Chris retrieved it, and kissed me. ‘You are what matters. We mustn’t quarrel. I love you, Alexandra.’
We paused for a second in the palm-flanked doorway which led into the bar. There was only one figure to be seen; a broad square back on a barstool, the head bent over his drink on the bar, greasy brown hair lapping over his collar. He hadn’t seen us. My heart kicked hard. A queer shallow ripple passed over Chris’s features. I had a fleeting memory of a plump little boy with a solemn face and stern blue eyes refusing to say hallo to me, before the divorce, twenty-five years or so ago. And I had felt pity, for he was so small, and trying so hard for adult dignity. Now here was a great heavy grown-up man with a defeated weight of grown-up flesh. Inchoate questions rushed through my mind; how could it already be too late? After a painful moment, we went to greet him.

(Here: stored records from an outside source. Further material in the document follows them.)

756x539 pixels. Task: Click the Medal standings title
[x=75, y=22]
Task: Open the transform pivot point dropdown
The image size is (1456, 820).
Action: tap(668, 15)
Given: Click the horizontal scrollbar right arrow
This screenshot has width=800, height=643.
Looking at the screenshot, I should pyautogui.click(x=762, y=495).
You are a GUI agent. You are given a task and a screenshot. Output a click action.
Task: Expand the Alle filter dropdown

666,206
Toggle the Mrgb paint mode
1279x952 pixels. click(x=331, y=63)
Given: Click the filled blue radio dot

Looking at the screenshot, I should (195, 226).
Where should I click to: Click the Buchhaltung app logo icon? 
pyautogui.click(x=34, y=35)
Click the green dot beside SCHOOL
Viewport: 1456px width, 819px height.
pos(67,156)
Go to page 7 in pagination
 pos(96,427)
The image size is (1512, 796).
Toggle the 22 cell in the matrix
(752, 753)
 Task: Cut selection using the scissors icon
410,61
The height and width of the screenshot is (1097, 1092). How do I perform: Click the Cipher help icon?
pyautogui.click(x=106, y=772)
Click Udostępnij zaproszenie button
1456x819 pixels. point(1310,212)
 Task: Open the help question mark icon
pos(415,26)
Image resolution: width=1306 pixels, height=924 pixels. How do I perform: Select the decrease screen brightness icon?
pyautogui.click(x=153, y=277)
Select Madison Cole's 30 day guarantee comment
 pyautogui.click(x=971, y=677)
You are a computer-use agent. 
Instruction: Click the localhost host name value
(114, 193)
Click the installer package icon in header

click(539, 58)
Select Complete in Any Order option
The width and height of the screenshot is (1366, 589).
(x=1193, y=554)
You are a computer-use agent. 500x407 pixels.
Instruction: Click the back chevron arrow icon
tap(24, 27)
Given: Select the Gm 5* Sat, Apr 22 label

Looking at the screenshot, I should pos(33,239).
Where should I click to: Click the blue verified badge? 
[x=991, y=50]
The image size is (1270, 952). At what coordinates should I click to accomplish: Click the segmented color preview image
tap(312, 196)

Small chin, long nose, red incurious eyes, thank God, it wasn’t him.
‘Hallo, Dad,’ said a familiar voice behind us, and an unfamiliar man stepped forward from the shadow of the palm by the door. He had a round pink face, puffily round, though the rest of him was surely smaller, as if his skeleton had shrunk inside a thickening envelope of flesh… This couldn’t be Isaac, but it was. The dome of his head was shiny, with a fringe of brown curls falling round his ears. And the glasses were gone; he must be wearing contact lenses; his eyes looked sharp, and unnaturally large, so perhaps those glasses had diminished them.